The term “label image” describes an array that is typically the same size in its spatial dimensions as the original image, but the array (pixel) values refer to an identity or classification produced from a segmentation workflow. OME-NGFF allows label image data to be stored alongside original binary image data. Therefore, a single data access pattern can be shared between original and derived data, simplifying and unifying image processing input and output.
Figure 1. OMERO Plus and PathViewer support visualization of OME-NGFF images and label images. The multi-colored outlines are the output of StarDist nuclear segmentation with a pre-trained model. Colors are random. The label image and underlying image data (in greyscale) are in OME-NGFF.
What about object-level measurements?
In addition to a label image representing segmented objects, each object is often characterized by a variety of morphometric, spatial or intensity-based measurements. From these measurements, objects can be classified into types. Visualizations can be enhanced by linking object overlays with data tables containing measurements matched to each object.
Object-level measurements are typically tabular data that require efficient querying across hundreds of columns and millions of rows. While OME-NGFF is a performant solution for large and multidimensional array data, it is not a one-size-fits-all solution for any data storage. Technologies such as columnar databases and geo-databases offer advantages for querying tabular segmentation results compared to CSV and other row-oriented data stores.
In OMERO Plus, object-level measurements are already supported by OMERO.tables, which uses PyTables and HDF5, and can be linked with images and label images to be visualized in PathViewer. Check out our recent demo at the OME Community Meeting here and Figure 2 below.

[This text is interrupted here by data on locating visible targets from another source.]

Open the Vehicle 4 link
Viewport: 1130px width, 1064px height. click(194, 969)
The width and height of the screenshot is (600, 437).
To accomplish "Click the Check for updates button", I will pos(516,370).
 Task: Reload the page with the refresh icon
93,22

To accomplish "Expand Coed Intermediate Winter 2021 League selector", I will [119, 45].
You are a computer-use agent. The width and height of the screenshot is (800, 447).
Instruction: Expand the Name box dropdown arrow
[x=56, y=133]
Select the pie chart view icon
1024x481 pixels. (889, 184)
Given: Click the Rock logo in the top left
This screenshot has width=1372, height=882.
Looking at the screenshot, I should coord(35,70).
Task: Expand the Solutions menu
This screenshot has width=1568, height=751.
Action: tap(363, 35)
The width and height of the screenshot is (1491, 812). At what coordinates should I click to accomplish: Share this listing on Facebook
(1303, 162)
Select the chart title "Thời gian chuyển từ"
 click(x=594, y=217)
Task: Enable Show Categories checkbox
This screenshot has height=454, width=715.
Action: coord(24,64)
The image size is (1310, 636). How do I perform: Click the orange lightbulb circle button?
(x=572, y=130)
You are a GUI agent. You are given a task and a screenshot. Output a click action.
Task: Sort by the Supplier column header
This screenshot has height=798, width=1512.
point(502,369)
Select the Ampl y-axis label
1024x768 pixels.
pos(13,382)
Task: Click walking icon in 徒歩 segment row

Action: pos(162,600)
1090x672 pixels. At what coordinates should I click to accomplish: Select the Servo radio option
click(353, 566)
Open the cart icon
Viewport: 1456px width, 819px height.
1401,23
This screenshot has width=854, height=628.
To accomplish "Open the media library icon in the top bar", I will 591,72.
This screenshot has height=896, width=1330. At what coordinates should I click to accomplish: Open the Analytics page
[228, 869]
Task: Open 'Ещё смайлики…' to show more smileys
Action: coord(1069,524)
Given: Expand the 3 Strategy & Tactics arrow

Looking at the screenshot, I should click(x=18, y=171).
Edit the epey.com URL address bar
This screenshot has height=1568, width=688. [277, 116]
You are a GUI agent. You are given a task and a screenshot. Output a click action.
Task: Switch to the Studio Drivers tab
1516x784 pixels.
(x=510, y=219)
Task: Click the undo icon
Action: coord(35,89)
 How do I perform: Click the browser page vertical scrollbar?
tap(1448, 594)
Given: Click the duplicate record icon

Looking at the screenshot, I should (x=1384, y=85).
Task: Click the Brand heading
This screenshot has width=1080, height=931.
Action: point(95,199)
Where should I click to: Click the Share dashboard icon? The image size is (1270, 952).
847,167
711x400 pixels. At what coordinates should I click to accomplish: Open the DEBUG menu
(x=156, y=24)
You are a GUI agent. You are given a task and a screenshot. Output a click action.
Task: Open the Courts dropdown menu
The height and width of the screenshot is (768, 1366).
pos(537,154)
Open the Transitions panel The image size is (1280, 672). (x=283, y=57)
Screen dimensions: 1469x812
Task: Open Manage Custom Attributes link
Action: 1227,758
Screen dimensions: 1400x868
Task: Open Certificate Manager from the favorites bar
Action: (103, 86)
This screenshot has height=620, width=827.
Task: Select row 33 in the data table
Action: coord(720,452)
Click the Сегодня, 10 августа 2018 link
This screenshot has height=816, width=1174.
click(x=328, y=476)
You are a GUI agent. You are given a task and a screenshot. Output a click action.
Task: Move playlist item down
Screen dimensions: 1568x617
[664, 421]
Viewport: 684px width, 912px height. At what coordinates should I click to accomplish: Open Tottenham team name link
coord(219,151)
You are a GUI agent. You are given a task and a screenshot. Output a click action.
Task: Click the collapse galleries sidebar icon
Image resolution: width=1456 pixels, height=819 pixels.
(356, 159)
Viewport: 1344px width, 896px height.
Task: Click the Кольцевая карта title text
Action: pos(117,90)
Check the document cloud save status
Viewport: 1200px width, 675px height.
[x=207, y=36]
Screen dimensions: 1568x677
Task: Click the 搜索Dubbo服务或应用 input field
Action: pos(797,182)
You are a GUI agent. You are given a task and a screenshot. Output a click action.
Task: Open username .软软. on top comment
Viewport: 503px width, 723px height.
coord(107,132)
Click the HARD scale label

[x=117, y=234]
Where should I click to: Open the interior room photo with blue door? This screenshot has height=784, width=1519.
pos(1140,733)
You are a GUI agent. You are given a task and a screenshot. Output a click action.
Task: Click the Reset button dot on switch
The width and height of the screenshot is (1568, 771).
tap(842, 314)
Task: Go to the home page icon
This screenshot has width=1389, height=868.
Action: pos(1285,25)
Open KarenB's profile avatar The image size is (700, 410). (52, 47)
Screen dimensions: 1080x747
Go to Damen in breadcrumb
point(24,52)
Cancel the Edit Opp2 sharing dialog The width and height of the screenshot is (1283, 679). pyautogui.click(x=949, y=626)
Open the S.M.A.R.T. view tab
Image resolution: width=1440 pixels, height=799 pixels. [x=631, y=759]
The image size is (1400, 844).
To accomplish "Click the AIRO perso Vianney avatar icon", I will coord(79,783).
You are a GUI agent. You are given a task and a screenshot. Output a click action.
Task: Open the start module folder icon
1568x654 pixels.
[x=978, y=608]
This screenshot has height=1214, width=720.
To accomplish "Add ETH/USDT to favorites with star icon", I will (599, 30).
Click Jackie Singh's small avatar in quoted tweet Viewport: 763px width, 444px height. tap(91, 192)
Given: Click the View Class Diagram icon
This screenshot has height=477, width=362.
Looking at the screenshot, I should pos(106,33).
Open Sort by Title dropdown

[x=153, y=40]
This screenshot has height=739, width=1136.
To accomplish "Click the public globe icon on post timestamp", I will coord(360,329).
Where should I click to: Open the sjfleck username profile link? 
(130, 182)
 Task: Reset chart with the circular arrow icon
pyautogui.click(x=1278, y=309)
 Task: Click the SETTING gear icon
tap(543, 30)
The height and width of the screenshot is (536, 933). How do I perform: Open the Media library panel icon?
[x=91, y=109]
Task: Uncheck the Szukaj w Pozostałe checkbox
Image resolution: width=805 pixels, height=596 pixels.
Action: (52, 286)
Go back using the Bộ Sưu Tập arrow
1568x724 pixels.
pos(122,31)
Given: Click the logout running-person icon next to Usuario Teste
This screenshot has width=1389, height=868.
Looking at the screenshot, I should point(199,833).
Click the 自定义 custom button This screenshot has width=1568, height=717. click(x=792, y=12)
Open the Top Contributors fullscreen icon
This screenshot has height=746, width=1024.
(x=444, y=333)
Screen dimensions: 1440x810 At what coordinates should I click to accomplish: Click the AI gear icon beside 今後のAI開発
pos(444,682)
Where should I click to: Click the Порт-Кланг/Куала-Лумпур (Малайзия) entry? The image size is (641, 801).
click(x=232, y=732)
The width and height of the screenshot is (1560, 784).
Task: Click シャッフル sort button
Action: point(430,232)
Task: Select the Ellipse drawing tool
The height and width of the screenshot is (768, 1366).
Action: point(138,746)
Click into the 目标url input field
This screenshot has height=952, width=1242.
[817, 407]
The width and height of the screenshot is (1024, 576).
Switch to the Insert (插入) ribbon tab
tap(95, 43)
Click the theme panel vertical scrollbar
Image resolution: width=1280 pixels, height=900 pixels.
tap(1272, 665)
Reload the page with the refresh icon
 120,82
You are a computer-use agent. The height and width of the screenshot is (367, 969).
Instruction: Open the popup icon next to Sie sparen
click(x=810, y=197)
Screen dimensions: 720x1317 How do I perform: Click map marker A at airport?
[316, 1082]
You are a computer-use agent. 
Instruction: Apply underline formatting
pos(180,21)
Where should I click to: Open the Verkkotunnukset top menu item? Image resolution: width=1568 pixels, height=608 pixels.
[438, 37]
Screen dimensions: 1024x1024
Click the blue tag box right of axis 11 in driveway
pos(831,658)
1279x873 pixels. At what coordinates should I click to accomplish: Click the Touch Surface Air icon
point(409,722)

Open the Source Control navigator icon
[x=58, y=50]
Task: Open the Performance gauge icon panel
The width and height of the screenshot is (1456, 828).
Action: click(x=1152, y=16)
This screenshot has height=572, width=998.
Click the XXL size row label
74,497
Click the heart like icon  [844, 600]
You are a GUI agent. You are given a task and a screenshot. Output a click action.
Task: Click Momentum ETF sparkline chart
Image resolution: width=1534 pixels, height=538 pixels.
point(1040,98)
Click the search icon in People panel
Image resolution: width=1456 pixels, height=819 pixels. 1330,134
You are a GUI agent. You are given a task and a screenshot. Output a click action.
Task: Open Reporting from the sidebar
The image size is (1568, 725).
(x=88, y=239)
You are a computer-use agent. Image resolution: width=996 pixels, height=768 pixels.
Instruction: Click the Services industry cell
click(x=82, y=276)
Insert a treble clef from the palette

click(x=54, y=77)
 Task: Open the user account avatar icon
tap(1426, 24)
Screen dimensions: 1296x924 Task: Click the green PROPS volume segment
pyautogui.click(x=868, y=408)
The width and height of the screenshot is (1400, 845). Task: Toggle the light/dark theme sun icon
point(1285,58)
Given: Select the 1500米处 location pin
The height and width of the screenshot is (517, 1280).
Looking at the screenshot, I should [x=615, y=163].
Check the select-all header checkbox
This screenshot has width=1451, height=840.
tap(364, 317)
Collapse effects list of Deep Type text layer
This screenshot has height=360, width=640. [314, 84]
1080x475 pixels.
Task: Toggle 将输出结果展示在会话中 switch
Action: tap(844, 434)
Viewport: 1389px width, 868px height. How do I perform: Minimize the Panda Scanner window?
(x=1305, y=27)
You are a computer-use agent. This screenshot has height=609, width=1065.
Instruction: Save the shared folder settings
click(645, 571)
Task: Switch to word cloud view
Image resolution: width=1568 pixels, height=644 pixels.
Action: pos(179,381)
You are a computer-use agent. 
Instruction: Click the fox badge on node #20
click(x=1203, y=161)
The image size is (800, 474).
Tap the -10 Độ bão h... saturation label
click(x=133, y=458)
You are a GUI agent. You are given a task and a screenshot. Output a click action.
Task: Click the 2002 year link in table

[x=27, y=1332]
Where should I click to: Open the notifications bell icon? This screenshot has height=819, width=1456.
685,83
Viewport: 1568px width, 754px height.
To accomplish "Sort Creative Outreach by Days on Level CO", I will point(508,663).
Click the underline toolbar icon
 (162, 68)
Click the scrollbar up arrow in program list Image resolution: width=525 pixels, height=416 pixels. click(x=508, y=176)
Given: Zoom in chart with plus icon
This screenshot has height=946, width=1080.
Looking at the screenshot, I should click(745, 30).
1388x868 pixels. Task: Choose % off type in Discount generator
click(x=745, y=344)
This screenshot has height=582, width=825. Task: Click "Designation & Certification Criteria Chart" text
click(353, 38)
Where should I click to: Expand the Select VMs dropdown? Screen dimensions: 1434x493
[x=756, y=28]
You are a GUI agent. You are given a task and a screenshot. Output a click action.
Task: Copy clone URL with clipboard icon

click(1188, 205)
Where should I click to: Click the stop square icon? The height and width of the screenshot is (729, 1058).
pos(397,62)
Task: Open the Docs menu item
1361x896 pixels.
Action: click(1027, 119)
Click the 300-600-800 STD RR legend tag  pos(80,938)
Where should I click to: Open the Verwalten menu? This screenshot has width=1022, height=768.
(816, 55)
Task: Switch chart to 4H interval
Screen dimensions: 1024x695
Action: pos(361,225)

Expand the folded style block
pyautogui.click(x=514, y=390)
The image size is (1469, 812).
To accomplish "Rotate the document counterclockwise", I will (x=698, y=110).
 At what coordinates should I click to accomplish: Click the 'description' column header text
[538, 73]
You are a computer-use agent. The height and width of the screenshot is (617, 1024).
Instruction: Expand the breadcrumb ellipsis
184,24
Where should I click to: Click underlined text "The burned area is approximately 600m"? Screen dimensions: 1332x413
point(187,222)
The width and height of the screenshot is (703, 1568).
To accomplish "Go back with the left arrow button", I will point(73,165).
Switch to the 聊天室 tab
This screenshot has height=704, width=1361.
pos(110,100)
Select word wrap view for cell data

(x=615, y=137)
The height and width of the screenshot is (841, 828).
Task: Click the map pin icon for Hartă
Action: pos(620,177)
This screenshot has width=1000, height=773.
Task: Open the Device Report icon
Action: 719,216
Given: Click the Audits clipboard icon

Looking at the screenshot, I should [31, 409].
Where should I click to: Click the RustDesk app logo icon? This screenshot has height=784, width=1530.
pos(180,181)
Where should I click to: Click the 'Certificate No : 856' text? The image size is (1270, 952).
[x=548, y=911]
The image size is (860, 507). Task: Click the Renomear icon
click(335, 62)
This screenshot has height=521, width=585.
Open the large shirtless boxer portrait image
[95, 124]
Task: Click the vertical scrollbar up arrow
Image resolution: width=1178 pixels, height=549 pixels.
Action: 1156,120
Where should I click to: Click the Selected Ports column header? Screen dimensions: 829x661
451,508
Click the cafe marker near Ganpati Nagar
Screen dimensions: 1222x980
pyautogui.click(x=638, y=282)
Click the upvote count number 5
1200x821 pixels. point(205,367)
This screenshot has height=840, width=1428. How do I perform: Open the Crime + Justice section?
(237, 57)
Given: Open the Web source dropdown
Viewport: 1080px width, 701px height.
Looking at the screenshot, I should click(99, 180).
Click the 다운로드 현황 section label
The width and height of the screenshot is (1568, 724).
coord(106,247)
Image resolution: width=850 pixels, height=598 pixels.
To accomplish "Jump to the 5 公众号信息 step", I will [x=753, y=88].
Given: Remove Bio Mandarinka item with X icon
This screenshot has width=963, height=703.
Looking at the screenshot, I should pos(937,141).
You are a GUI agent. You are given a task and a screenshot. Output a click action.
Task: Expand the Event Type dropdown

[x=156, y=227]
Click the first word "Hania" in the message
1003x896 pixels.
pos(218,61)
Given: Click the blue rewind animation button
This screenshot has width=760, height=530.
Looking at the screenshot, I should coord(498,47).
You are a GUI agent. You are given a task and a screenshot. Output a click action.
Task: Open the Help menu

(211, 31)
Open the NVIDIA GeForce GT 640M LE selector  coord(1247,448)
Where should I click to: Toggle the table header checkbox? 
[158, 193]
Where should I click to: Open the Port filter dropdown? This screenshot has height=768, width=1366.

Figure 2. In PathViewer, label images can be “filtered” to show objects matching a particular query or “re-colored” based on the measurement values in a particular data table column. Here, StarDist segmented nuclei are filtered based on their area in pixels (non-matches in yellow) and colored by their probability (red to blue, low to high).
Together, OMERO Plus and PathViewer, using OME-NGFF and OMERO.tables, offer a data management, analysis and visualization suite for your array-based and tabular analytical outputs that considers the needs of data engineers, image analysts, and quantitative pathologists alike.